I watched the dawn this morning, watched as the black starry sky faded to pale blue beyond the leaves of the trees outside my window. Going outside, I watched the morning fog gather and drift towards me, silently inching closer. I love the hush of the fog...
I got to watch the dawn because I'd been awake all night. Went out with friends to see Star Wars III at the midnight showing, and then came home and called
faeryshaman, a very dear friend who lives very, very far away. I'd never talked to her on the phone before, never heard her voice. Not being good on the phone, I worried that I wouldn't be able to find the words, or that I would stumble over the ones I did find to say.

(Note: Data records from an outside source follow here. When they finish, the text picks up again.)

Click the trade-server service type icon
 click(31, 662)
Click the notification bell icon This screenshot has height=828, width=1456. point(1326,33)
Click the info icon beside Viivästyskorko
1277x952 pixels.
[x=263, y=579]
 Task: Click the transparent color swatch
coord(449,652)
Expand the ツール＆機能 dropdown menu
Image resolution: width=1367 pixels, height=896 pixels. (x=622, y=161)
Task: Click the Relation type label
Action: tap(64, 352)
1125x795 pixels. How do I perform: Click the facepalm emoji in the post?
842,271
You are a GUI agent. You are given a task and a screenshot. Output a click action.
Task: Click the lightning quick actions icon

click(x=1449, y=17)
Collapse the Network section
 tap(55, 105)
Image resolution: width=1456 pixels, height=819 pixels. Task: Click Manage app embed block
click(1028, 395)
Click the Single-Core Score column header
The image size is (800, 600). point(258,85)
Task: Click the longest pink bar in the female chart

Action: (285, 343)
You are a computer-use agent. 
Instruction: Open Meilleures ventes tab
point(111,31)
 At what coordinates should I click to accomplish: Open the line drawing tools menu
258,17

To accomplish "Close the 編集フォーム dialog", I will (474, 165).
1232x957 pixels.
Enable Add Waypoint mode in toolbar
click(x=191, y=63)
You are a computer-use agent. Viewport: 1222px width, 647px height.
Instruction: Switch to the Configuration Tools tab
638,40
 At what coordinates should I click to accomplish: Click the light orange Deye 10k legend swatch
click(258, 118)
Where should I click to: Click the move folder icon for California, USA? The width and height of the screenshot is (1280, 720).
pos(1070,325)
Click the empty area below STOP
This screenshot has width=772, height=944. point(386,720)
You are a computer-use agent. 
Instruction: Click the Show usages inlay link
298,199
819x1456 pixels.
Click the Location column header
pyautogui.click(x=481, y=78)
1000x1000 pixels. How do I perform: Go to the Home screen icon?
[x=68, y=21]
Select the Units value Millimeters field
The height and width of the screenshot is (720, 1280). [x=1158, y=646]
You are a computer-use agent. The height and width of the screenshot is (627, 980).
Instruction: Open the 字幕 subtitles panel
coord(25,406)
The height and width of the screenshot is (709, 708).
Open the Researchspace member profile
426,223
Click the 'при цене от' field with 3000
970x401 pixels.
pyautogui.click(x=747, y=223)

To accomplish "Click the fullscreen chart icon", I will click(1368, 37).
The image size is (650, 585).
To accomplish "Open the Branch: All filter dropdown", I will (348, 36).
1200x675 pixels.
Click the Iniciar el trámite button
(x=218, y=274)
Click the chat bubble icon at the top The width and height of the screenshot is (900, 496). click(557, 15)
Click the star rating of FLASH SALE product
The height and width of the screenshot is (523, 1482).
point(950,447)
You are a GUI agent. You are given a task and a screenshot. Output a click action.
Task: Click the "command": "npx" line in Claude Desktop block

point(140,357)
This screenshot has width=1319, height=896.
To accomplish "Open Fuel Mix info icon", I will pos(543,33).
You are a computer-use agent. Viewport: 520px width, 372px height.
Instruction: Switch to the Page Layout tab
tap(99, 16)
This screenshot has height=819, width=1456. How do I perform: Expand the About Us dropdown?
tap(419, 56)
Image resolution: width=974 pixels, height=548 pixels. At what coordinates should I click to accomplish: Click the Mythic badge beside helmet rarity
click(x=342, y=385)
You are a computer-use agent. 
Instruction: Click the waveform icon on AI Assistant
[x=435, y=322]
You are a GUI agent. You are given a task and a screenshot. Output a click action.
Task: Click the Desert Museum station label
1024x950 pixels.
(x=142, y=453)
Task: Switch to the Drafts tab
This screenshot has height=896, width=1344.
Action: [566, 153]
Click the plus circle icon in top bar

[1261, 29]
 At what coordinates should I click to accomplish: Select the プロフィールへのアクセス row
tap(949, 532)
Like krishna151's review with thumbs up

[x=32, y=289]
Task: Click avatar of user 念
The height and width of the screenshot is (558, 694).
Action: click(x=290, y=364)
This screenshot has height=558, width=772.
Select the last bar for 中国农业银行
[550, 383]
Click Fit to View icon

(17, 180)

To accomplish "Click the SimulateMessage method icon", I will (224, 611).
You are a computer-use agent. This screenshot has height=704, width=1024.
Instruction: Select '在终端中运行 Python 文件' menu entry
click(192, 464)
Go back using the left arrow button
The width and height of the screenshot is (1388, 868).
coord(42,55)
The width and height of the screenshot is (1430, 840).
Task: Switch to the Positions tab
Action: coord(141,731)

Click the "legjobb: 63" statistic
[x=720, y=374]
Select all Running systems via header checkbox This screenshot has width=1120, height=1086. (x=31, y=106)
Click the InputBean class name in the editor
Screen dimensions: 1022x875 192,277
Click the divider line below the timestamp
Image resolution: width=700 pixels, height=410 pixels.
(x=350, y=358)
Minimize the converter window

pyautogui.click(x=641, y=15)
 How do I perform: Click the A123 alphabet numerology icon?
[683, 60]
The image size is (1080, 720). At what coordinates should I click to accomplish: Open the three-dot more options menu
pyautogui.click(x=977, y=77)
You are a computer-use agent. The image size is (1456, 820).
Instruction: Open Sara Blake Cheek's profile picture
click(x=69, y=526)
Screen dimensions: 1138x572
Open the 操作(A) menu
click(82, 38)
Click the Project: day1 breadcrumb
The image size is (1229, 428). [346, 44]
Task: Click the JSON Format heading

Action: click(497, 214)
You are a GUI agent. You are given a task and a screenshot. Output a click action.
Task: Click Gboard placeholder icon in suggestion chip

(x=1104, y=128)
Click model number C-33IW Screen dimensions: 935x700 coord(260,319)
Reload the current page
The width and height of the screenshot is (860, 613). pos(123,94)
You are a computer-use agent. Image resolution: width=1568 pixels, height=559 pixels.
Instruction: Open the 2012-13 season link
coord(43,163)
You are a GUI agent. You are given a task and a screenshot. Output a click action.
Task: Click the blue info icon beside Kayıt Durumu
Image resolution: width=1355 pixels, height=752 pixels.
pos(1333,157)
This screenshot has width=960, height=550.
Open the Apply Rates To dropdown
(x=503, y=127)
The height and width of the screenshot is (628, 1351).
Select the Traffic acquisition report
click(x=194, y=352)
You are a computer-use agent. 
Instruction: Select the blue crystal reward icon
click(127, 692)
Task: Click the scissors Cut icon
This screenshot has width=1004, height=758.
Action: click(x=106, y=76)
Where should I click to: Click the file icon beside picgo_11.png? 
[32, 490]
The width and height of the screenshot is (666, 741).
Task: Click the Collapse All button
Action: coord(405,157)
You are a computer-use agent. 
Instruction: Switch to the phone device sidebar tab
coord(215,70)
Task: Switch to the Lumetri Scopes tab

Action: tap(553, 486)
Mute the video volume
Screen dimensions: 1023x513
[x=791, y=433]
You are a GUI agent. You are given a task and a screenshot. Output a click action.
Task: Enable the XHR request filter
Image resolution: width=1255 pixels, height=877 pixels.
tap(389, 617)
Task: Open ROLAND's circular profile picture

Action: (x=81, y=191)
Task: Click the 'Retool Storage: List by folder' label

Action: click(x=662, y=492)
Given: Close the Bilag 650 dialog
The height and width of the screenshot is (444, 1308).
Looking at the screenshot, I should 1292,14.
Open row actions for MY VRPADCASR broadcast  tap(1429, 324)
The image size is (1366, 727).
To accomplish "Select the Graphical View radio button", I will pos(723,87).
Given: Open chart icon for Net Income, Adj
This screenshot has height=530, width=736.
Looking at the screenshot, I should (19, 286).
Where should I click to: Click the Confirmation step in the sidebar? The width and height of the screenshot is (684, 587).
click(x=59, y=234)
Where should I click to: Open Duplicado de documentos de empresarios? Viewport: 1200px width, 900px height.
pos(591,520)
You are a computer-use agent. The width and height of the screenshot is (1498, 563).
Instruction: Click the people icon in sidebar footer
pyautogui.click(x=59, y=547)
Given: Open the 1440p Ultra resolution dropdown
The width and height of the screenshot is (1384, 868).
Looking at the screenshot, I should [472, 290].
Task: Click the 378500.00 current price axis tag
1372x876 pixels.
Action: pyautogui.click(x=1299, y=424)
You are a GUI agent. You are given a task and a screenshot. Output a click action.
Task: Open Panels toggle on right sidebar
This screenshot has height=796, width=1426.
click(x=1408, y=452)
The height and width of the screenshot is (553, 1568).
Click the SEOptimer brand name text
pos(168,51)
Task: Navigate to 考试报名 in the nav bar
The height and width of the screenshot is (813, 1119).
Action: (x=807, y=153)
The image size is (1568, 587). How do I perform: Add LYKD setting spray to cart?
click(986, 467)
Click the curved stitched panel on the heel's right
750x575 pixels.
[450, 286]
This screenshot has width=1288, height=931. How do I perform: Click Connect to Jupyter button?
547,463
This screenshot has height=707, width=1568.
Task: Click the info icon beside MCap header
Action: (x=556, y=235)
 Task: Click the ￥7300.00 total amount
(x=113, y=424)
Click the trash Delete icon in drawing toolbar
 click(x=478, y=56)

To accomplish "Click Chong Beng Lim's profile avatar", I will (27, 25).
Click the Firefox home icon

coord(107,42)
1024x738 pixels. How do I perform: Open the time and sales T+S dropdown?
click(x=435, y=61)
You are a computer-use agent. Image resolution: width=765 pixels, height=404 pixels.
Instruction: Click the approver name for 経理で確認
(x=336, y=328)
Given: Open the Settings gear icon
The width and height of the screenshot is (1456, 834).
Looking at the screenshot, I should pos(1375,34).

We ended up being on the phone for almost two and a half hours and talked about everything from our life's dreams to our current wall adornments. It was intensely wonderful...
As the day blossomed to brightness, I also got to have a long talk with
pandara. Unfortunately she has been the one to bear the greatest brunt of the mood I've been in this past week or so. We talked about the distance that seems to have creeped in between us, the places our other loves have in our lives, our worries and desires for the future. I think we came to an understanding of some of the changes we need to make in order to be truely happy and eventually turn our dreams into reality...
I am so very blessed to have such wonderful people in my life. I am so very blessed to have the love that I am surrounded with. I am so very blessed by the sheer beauty of existence in all its wonder and heartbreak and splendour and sadness and joy!